Like everybody else, Malcolm knew The Story like the back of his hand. Street corner, dancing, spitting rhymes in the wintertime - that was The Story. A six-pound, four-ounce premature baby boy. That was The Story. If even one part of what Cookie had just told Malcolm was true, the timeline of The Story was thrown off. And if everything Cookie just told Malcolm was true - and Malcolm knew that Cookie was telling the truth - then that meant...

Sitting on the couch, Cookie stared into space until she could pull her thoughts together. "When Lucious dies, every journalist on the planet is going to write about what a genius he was, and what all he gave to music, and how he passed it all down to his three sons...and they're all going to come with The Story. The story of a boy and a girl and a dance contest and a love that was eternal from the moment we met..." Cookie begin to pull her hair so tightly that her eyes stretched back. "I...I can't take that right now. I just can't...if you still love me, Malcolm, just let me have tonight. Give me just one night of peace before I go bury the man I love."

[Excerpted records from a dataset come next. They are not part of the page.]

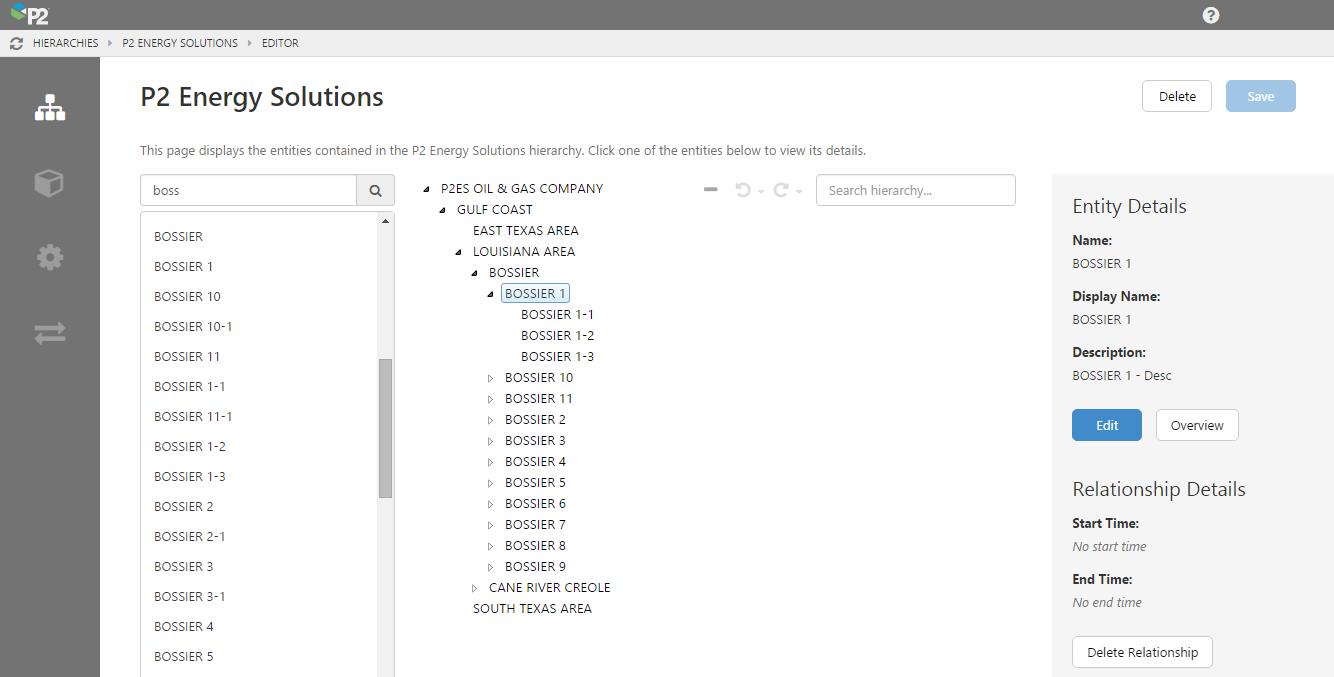Click the P2 logo in header
Image resolution: width=1334 pixels, height=677 pixels.
[x=30, y=14]
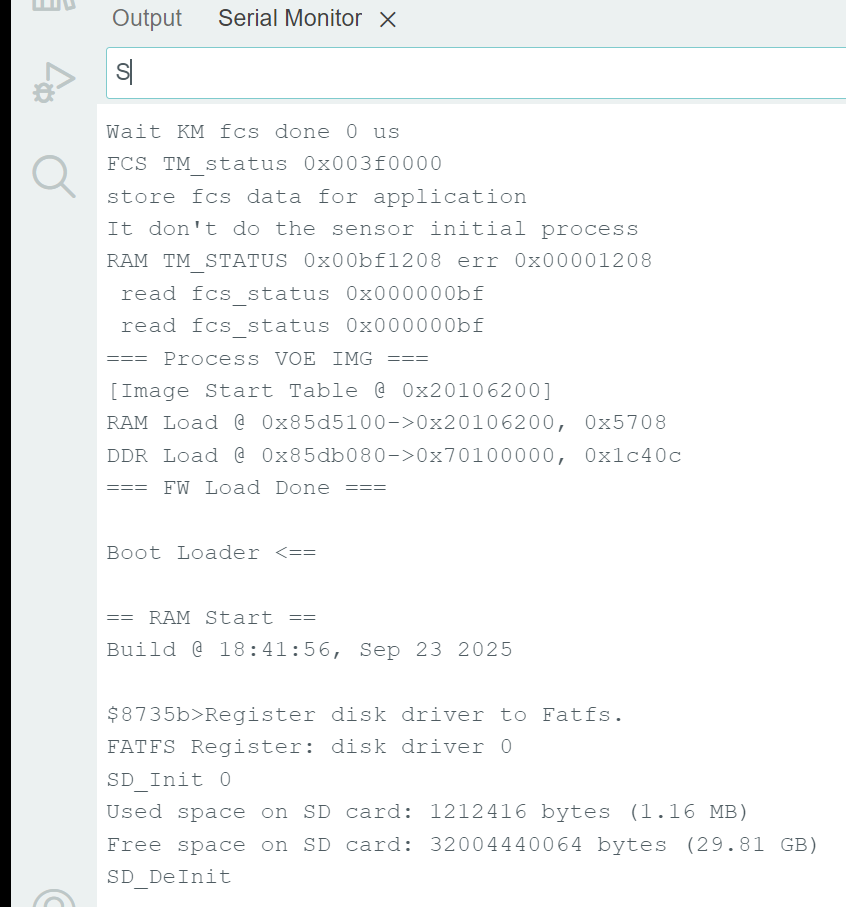This screenshot has height=907, width=846.
Task: Click the user profile icon
Action: point(53,899)
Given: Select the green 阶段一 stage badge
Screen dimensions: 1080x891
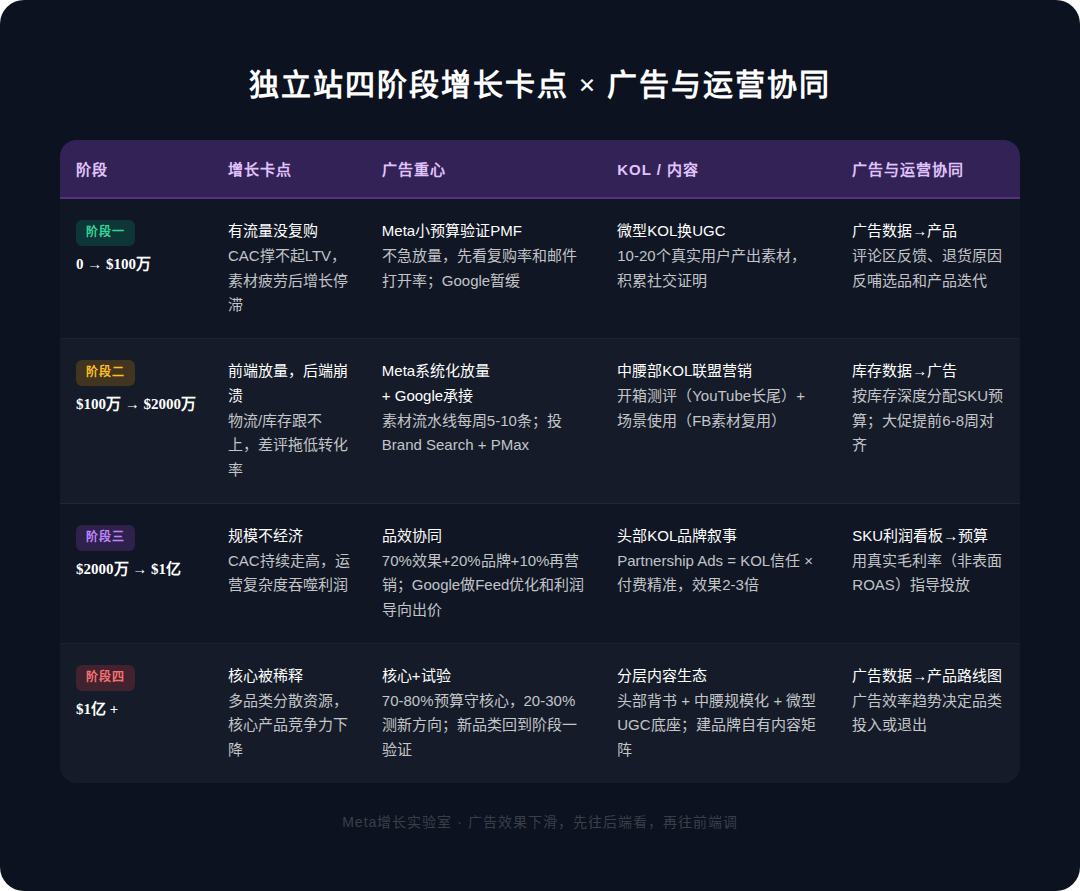Looking at the screenshot, I should coord(105,232).
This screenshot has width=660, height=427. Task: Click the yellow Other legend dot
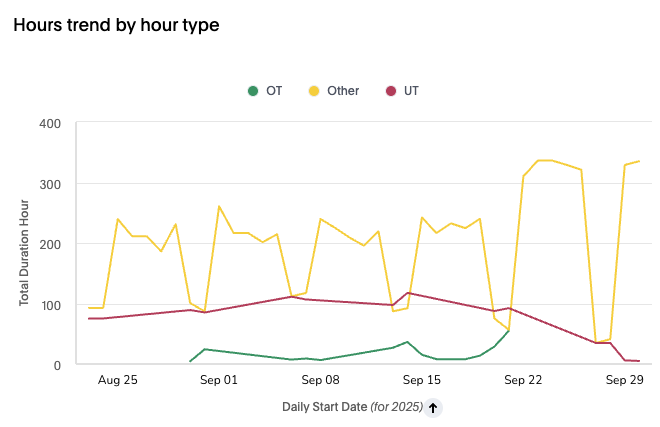pyautogui.click(x=314, y=91)
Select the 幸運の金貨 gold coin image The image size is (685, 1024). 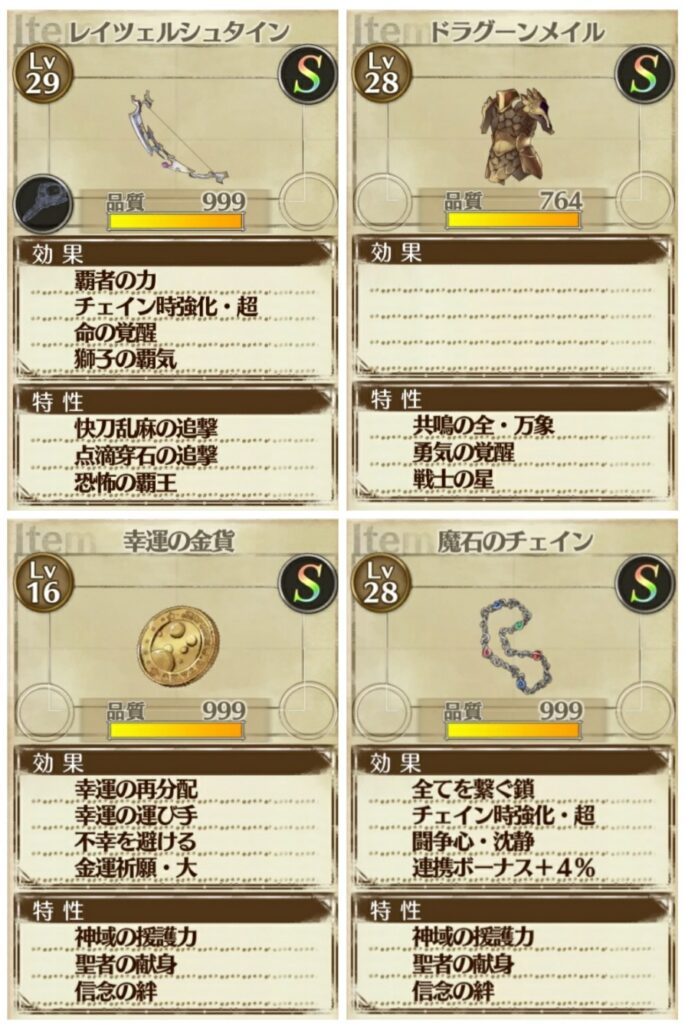click(178, 645)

There was a difference between having love for somebody, as Malcolm did for Cookie, and being in love with somebody, as Malcolm was with Anika. Malcolm wanted Anika, not Cookie. He needed Anika, not Cookie. He was in love with Anika, not Cookie - not then, not now, and not ever. 

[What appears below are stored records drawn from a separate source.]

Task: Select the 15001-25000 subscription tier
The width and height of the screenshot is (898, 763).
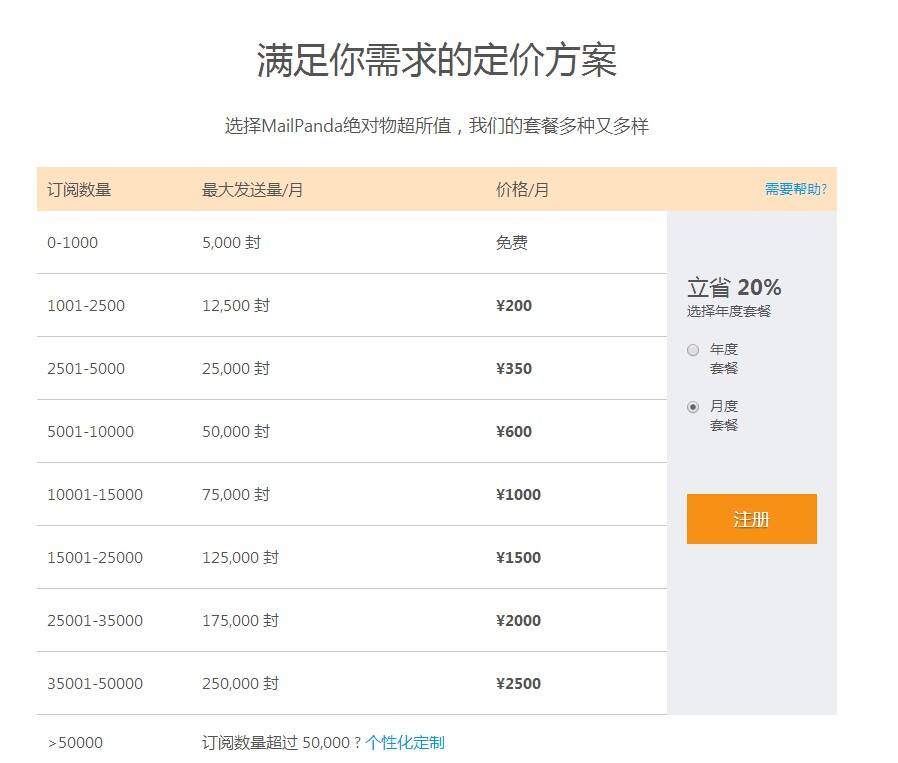Action: tap(95, 557)
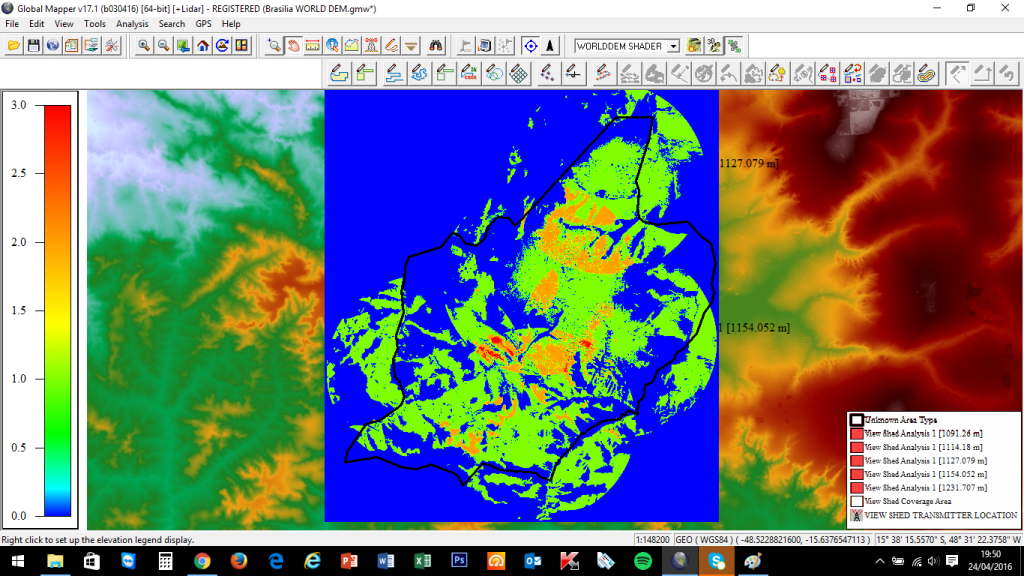Open the Analysis menu
1024x576 pixels.
(132, 23)
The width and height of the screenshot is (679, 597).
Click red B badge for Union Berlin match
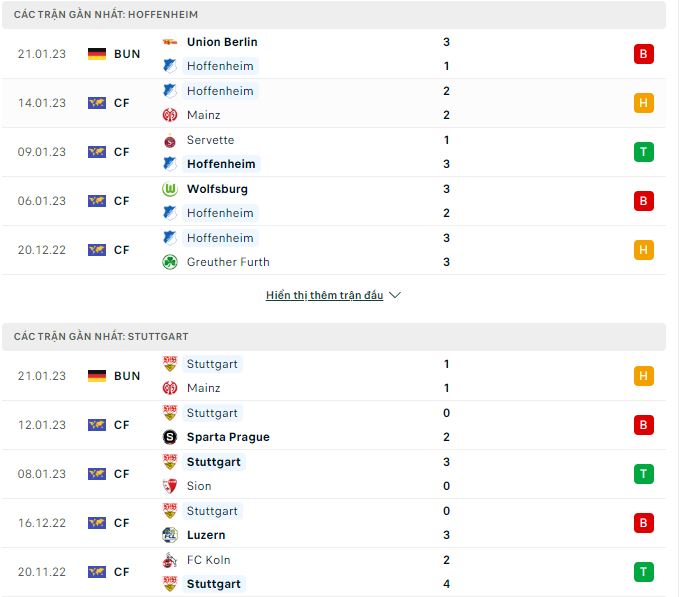643,54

But Anika was as available to him as Lucious was to Cookie, and both of those things were Malcolm's fault. And Malcolm was so damned sorry for what he had done to destroy everybody's life - his own, Cookie's, Anika's and especially Lucious's. If carrying a burden like betrayal on his back could atone for what he'd done to Cookie, if Malcolm could just ease Cookie's pain, even for a little while...

Malcolm took Cookie into his arms for another deep, tantalizing kiss. Cookie closed her eyes and let her tears fall back as Malcolm unbuttoned Cookie's silk shirt and pushed it off her shoulders, trailing kisses down her navel and back up again. Malcolm's rosary, which Malcolm left at the chapel, was now around Cookie's neck, and the crucifix dangled between her bare breasts. That made her look more vulnerable than ever. The sacred and the profane was sitting right in Malcolm's living room.

Take these cookies. Take 'em. I won't tell.

Without words, Malcolm stood, lifted Cookie from the couch to the floor, and placed his body on top of hers. "Thank you, Malcolm," Cookie whispered as Malcolm wiped her tears away before he began to plant kisses down her neck, between her breasts and down to her navel. "Oh, God...thank you."